Is high memory usage in Task Manager actually bad?
Not by itself. Windows fills idle RAM with standby memory — cached files, recently used app components, data it thinks you'll want again soon — because empty RAM helping nobody is a wasted resource. Task Manager's Performance tab folds this into the same "in use" figure as memory actively held by running programs, which is exactly why the percentage looks alarming on a machine that's actually running fine. The number that matters more is whether the system responds instantly when you open something, not the percentage in the graph.
Where it does matter: if you're seeing sustained high usage alongside real slowdown — apps taking longer to launch, stutter when switching windows, the disk light constantly active on an HDD — that's a signal worth chasing. The symptom is the lag, not the percentage.
Symptom, check, and fix — mapped together
| Symptom | Confirming check | Fix |
|---|---|---|
| High memory % but system feels responsive | Task Manager Memory graph shows mostly "Standby" or "Cached," not growing app usage | Nothing to fix — this is normal caching behavior |
| One process's memory climbs steadily over hours without dropping | Resource Monitor or Task Manager Details tab, sorted by Memory, watched over time | Restart that app; update it; report the leak to the vendor if it recurs |
| "Compressed" value in Memory graph is large even with RAM to spare | Performance tab > Memory > check "In use (Compressed)" | Usually harmless; only worth addressing if paired with CPU spikes from the Memory Compression process |
| System and Compressed Memory process itself pegs CPU or disk, not just RAM | Task Manager Details tab shows the process consistently high, not momentary | Check virtual memory settings and run SFC/DISM before touching services |
| Old HDD laptop, constant disk churn, RAM usage climbs right after boot | Resource Monitor shows SysMain-related disk activity at idle | Consider disabling SysMain as an experiment, not a guaranteed fix |
How do I tell caching from an actual memory leak?
Open Task Manager, go to the Details tab, click the Memory column to sort descending, and just watch it for ten or fifteen minutes while you use the machine normally. Caching plateaus — it grows early, then holds roughly steady.
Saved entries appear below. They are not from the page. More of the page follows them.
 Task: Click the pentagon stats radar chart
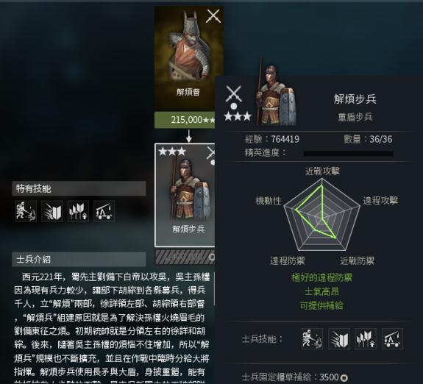[321, 215]
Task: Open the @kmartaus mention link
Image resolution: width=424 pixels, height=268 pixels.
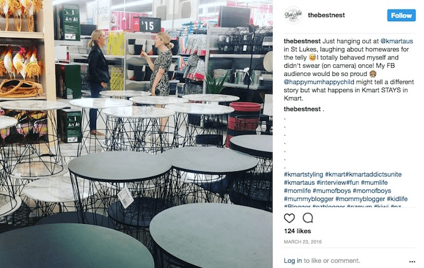Action: pos(397,41)
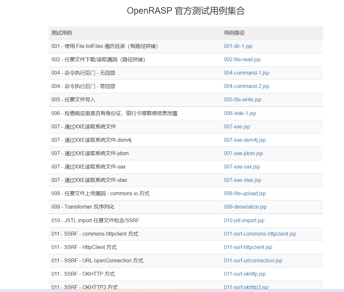Open the 006-leak-1.jsp test page
Viewport: 344px width, 292px height.
tap(240, 113)
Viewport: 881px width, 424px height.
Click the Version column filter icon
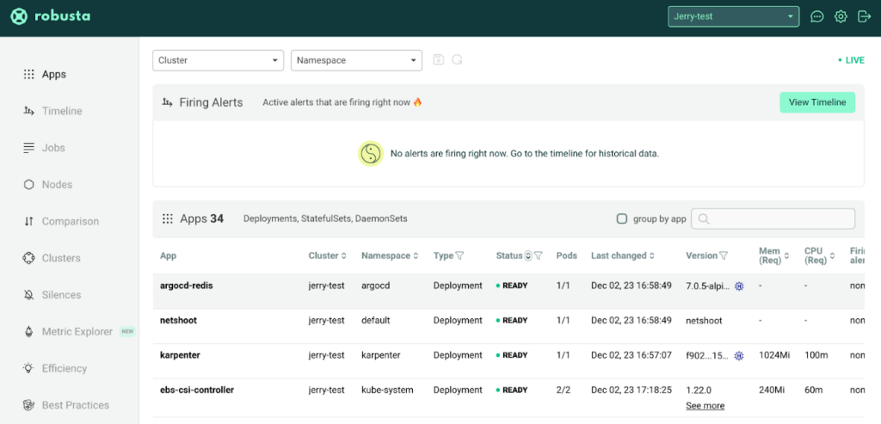pos(724,255)
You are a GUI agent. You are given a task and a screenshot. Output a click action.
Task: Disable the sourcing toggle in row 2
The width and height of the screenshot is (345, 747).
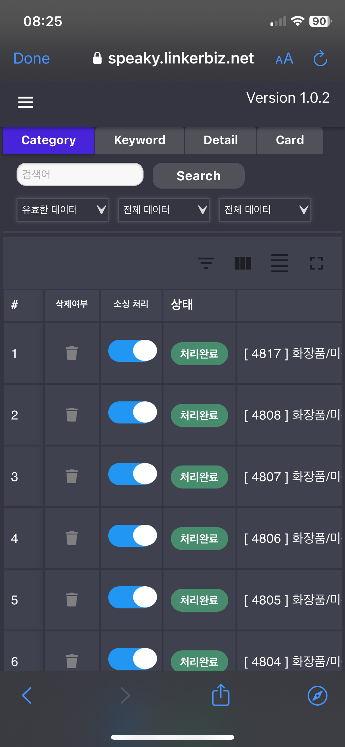click(x=132, y=412)
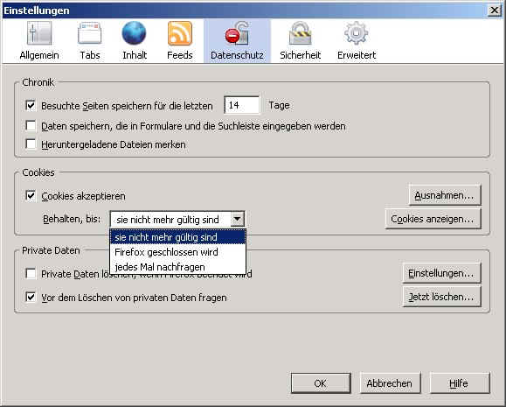The height and width of the screenshot is (407, 506).
Task: Select the Feeds RSS icon
Action: [x=180, y=33]
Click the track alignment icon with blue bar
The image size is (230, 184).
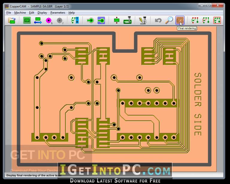75,20
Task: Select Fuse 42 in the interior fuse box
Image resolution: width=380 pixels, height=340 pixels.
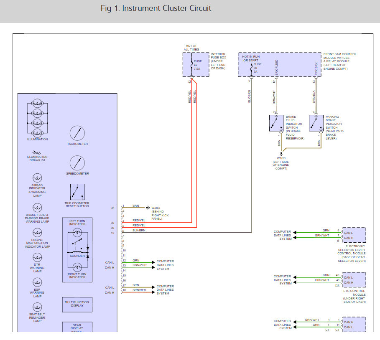Action: [191, 65]
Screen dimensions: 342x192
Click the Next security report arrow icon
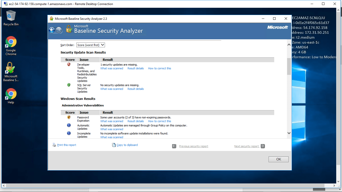pyautogui.click(x=262, y=146)
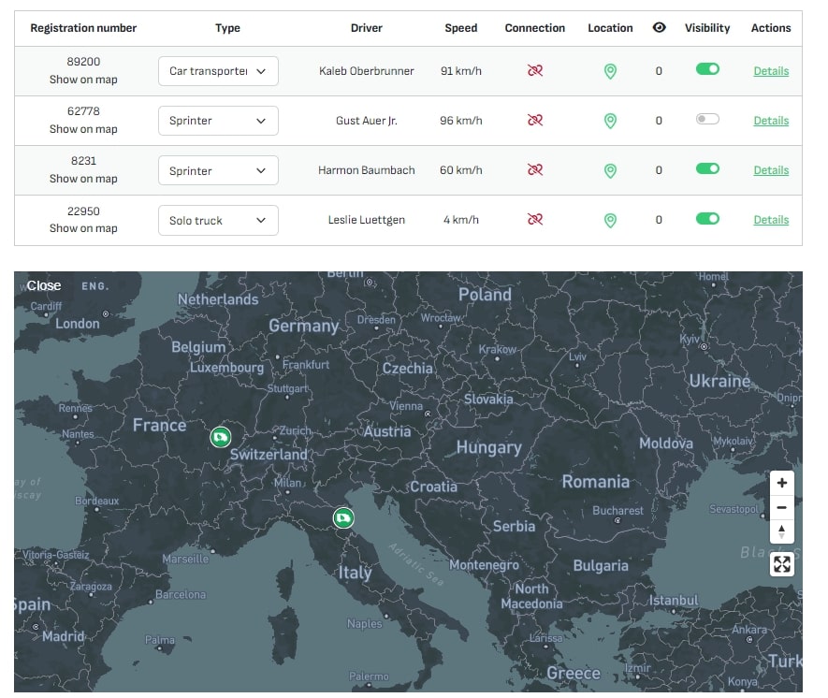
Task: Click the red disconnected connection icon for 89200
Action: 534,69

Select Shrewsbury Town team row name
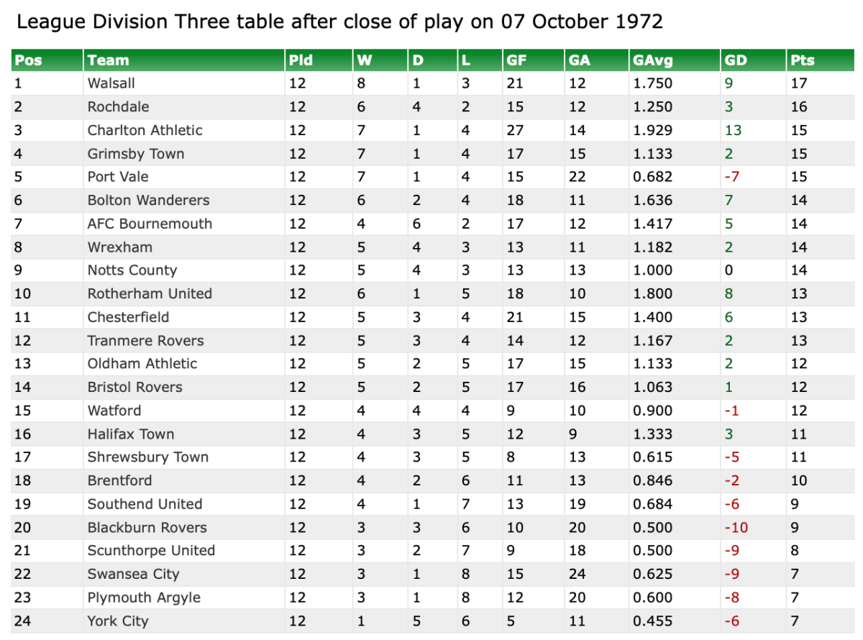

A leak keeps climbing steadily in one specific process and doesn't come back down when you're not actively using that app. Browsers with a lot of tabs and extensions are the most common offender I run into; I've watched a Chrome process alone climb past 4 GB with a handful of tabs and a couple of ad-blocker extensions, which looks exactly like a leak because in practice, poorly-optimized extensions often are one.
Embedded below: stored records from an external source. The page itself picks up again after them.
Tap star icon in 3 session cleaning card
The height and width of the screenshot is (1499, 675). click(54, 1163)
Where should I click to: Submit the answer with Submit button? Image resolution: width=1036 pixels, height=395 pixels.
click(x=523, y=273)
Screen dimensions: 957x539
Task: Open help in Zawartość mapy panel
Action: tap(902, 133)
If you want more than Task Manager gives you, Resource Monitor (type resmon in Start) breaks memory into Hard Faults, Commit, Working Set, and Shareable columns per process, which makes a genuine leak much easier to separate from normal caching — a process with Working Set growing and Hard Faults also climbing is actually starving other things for real memory, not just holding cached data nobody else needs yet.
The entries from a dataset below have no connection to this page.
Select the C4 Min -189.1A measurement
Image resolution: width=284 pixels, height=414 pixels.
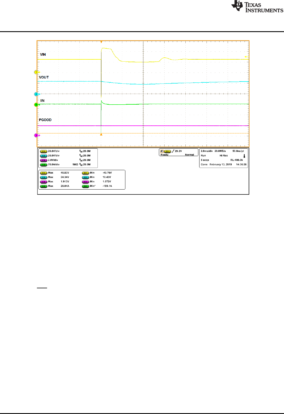coord(107,186)
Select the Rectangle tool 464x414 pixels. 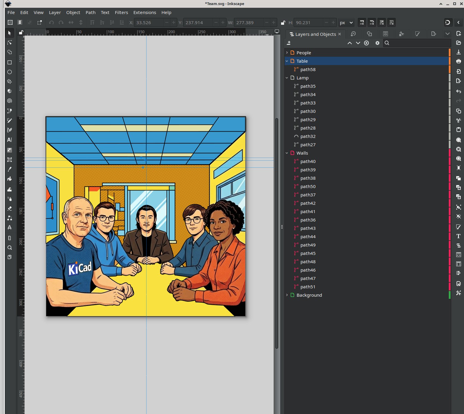point(10,62)
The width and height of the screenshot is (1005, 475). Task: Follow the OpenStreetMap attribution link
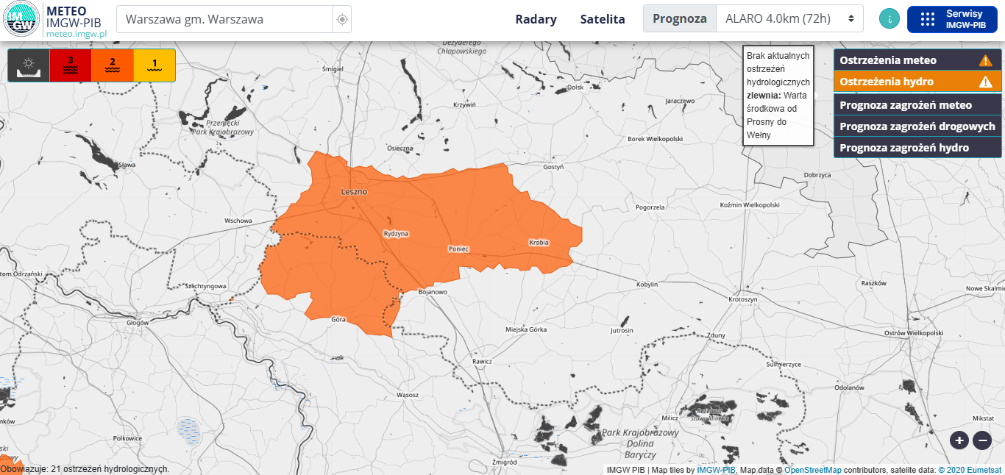click(812, 470)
Does disabling SysMain actually help?
Sometimes, and it depends entirely on your hardware. SysMain (the modern name for Superfetch) preloads apps you use often into RAM so they open faster, and it's been part of Windows since Vista. On a machine with a mechanical hard drive and 8 GB of RAM or less, SysMain competing for both disk and memory at the same time can genuinely make things feel worse, and disabling it is a reasonable experiment. On an NVMe SSD with 16 GB or more, application launch times are already fast enough that SysMain's preloading rarely makes a noticeable difference either way — the service getting blamed for high RAM numbers on that hardware is usually just... it doing its normal job, unrelated to whatever's actually slow.
To test it: open services.msc, find SysMain, right-click, and choose Stop rather than immediately setting it to Disabled. Use the machine normally for a day. If nothing changes, set it back to Automatic and stop chasing this particular lead. If you do want to make the change stick, set Startup type to Disabled and click Stop, then Apply.
Treat this as an experiment with a rollback plan, not a guaranteed fix. I've seen people disable SysMain, notice no difference, and leave it off indefinitely — which mostly just means giving up a feature that wasn't hurting them for no measurable gain.
Should I increase the pagefile or let Windows manage it?
Let Windows manage it, unless you have a specific, documented reason not to. Go to sysdm.cpl > Advanced tab > Settings under Performance > Advanced tab > Change under Virtual memory, and confirm "Automatically manage paging file size for all drives" is checked. Windows sizes the pagefile dynamically based on installed RAM and current demand, and it generally does this better than a fixed manual value guessed from an old rule of thumb. The one case worth manually tuning this is a system that's actively running out of pagefile space under heavy load and showing "your system is low on virtual memory" warnings — that's a real symptom with a real fix, not something to preemptively adjust on a healthy system.
What actually reduces memory pressure, in priority order
- Check the Startup tab in Task Manager first. Apps set to launch at sign-in are the single biggest source of unnecessary baseline memory use on most consumer PCs, and disabling the ones you don't need costs you nothing.
- Look at what's actually running in the Processes tab, sorted by Memory. Browser tabs and extensions are usually the biggest line items that aren't Windows itself — closing tabs you're not using, or switching from a heavy extension set to a lighter one, moves the needle more than any Windows setting will.
- Run SFC and DISM if System and Compressed Memory itself is consistently high on CPU, not just RAM.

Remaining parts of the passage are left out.